▶ _YOUR GOAL_
Could you write out each of the records below exactly?

________________________________________

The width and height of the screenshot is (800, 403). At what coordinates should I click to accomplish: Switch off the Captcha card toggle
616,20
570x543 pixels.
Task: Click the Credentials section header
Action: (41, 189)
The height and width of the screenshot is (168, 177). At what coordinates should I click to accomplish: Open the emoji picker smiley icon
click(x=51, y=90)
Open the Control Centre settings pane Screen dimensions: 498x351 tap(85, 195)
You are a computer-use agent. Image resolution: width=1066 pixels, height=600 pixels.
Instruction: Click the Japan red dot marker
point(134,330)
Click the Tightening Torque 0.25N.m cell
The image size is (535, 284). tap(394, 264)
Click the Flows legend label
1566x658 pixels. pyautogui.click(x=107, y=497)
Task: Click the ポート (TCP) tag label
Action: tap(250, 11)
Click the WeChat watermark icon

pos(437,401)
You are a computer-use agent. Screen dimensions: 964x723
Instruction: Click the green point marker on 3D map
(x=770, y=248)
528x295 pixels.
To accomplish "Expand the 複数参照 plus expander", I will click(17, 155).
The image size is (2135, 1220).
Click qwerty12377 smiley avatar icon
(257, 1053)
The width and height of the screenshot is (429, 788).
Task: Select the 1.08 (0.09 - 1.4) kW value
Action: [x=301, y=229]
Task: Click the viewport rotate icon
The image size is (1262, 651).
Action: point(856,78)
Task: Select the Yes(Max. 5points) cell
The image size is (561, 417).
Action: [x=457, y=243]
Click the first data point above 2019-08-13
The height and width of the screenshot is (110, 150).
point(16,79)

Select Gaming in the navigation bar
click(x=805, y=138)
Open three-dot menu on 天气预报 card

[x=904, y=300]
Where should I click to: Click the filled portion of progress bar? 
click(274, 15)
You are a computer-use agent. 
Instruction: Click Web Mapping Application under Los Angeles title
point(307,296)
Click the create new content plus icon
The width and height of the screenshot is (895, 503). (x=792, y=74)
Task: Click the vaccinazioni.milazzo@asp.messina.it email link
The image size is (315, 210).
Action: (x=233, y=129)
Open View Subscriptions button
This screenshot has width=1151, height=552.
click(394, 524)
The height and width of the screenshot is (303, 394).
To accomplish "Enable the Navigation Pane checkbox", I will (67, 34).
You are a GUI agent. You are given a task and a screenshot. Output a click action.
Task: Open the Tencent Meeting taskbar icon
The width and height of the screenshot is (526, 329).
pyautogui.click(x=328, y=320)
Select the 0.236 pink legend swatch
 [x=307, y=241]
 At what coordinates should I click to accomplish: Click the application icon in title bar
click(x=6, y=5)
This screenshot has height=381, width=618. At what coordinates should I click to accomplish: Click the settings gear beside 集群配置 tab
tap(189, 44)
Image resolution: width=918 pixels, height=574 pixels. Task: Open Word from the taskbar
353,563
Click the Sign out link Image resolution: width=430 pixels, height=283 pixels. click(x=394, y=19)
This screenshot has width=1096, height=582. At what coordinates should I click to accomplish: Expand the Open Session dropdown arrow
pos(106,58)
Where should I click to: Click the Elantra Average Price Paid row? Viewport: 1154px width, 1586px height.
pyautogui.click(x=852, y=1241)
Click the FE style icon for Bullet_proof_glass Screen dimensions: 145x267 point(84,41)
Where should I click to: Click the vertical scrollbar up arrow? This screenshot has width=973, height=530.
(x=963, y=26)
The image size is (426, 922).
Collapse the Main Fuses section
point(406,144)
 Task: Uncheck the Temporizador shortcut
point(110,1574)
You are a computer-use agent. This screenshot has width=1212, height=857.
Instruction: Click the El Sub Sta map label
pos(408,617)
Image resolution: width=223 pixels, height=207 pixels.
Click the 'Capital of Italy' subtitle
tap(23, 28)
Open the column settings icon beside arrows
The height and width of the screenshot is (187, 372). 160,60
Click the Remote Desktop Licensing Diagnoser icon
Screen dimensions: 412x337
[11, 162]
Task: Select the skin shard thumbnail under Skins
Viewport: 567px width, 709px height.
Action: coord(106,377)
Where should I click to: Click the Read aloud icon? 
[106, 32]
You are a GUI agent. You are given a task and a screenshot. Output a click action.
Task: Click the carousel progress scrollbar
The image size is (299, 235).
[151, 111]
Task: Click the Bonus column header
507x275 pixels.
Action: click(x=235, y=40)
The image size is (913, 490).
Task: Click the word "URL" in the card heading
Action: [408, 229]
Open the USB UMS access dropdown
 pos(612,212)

________________________________________

▶ _WRITTEN RESPONSE_
The width and height of the screenshot is (800, 403). At what coordinates should I click to accomplish: Switch off the Captcha card toggle
616,20
570x543 pixels.
Task: Click the Credentials section header
Action: (41, 189)
The height and width of the screenshot is (168, 177). At what coordinates should I click to accomplish: Open the emoji picker smiley icon
click(x=51, y=90)
Open the Control Centre settings pane Screen dimensions: 498x351 tap(85, 195)
You are a computer-use agent. Image resolution: width=1066 pixels, height=600 pixels.
Instruction: Click the Japan red dot marker
point(134,330)
Click the Tightening Torque 0.25N.m cell
The image size is (535, 284). tap(394, 264)
Click the Flows legend label
1566x658 pixels. pyautogui.click(x=107, y=497)
Task: Click the ポート (TCP) tag label
Action: tap(250, 11)
Click the WeChat watermark icon

pos(437,401)
You are a computer-use agent. Screen dimensions: 964x723
Instruction: Click the green point marker on 3D map
(x=770, y=248)
528x295 pixels.
To accomplish "Expand the 複数参照 plus expander", I will click(17, 155).
The image size is (2135, 1220).
Click qwerty12377 smiley avatar icon
(257, 1053)
The width and height of the screenshot is (429, 788).
Task: Select the 1.08 (0.09 - 1.4) kW value
Action: [x=301, y=229]
Task: Click the viewport rotate icon
The image size is (1262, 651).
Action: point(856,78)
Task: Select the Yes(Max. 5points) cell
The image size is (561, 417).
Action: [x=457, y=243]
Click the first data point above 2019-08-13
The height and width of the screenshot is (110, 150).
point(16,79)

Select Gaming in the navigation bar
click(x=805, y=138)
Open three-dot menu on 天气预报 card

[x=904, y=300]
Where should I click to: Click the filled portion of progress bar? 
click(274, 15)
You are a computer-use agent. 
Instruction: Click Web Mapping Application under Los Angeles title
point(307,296)
Click the create new content plus icon
The width and height of the screenshot is (895, 503). (x=792, y=74)
Task: Click the vaccinazioni.milazzo@asp.messina.it email link
The image size is (315, 210).
Action: (x=233, y=129)
Open View Subscriptions button
This screenshot has width=1151, height=552.
click(394, 524)
The height and width of the screenshot is (303, 394).
To accomplish "Enable the Navigation Pane checkbox", I will (67, 34).
You are a GUI agent. You are given a task and a screenshot. Output a click action.
Task: Open the Tencent Meeting taskbar icon
The width and height of the screenshot is (526, 329).
pyautogui.click(x=328, y=320)
Select the 0.236 pink legend swatch
 [x=307, y=241]
 At what coordinates should I click to accomplish: Click the application icon in title bar
click(x=6, y=5)
This screenshot has height=381, width=618. At what coordinates should I click to accomplish: Click the settings gear beside 集群配置 tab
tap(189, 44)
Image resolution: width=918 pixels, height=574 pixels. Task: Open Word from the taskbar
353,563
Click the Sign out link Image resolution: width=430 pixels, height=283 pixels. click(x=394, y=19)
This screenshot has width=1096, height=582. At what coordinates should I click to accomplish: Expand the Open Session dropdown arrow
pos(106,58)
Where should I click to: Click the Elantra Average Price Paid row? Viewport: 1154px width, 1586px height.
pyautogui.click(x=852, y=1241)
Click the FE style icon for Bullet_proof_glass Screen dimensions: 145x267 point(84,41)
Where should I click to: Click the vertical scrollbar up arrow? This screenshot has width=973, height=530.
(x=963, y=26)
The image size is (426, 922).
Collapse the Main Fuses section
point(406,144)
 Task: Uncheck the Temporizador shortcut
point(110,1574)
You are a computer-use agent. This screenshot has width=1212, height=857.
Instruction: Click the El Sub Sta map label
pos(408,617)
Image resolution: width=223 pixels, height=207 pixels.
Click the 'Capital of Italy' subtitle
tap(23, 28)
Open the column settings icon beside arrows
The height and width of the screenshot is (187, 372). 160,60
Click the Remote Desktop Licensing Diagnoser icon
Screen dimensions: 412x337
[11, 162]
Task: Select the skin shard thumbnail under Skins
Viewport: 567px width, 709px height.
Action: coord(106,377)
Where should I click to: Click the Read aloud icon? 
[106, 32]
You are a GUI agent. You are given a task and a screenshot. Output a click action.
Task: Click the carousel progress scrollbar
The image size is (299, 235).
[151, 111]
Task: Click the Bonus column header
507x275 pixels.
Action: click(x=235, y=40)
The image size is (913, 490).
Task: Click the word "URL" in the card heading
Action: [408, 229]
Open the USB UMS access dropdown
 pos(612,212)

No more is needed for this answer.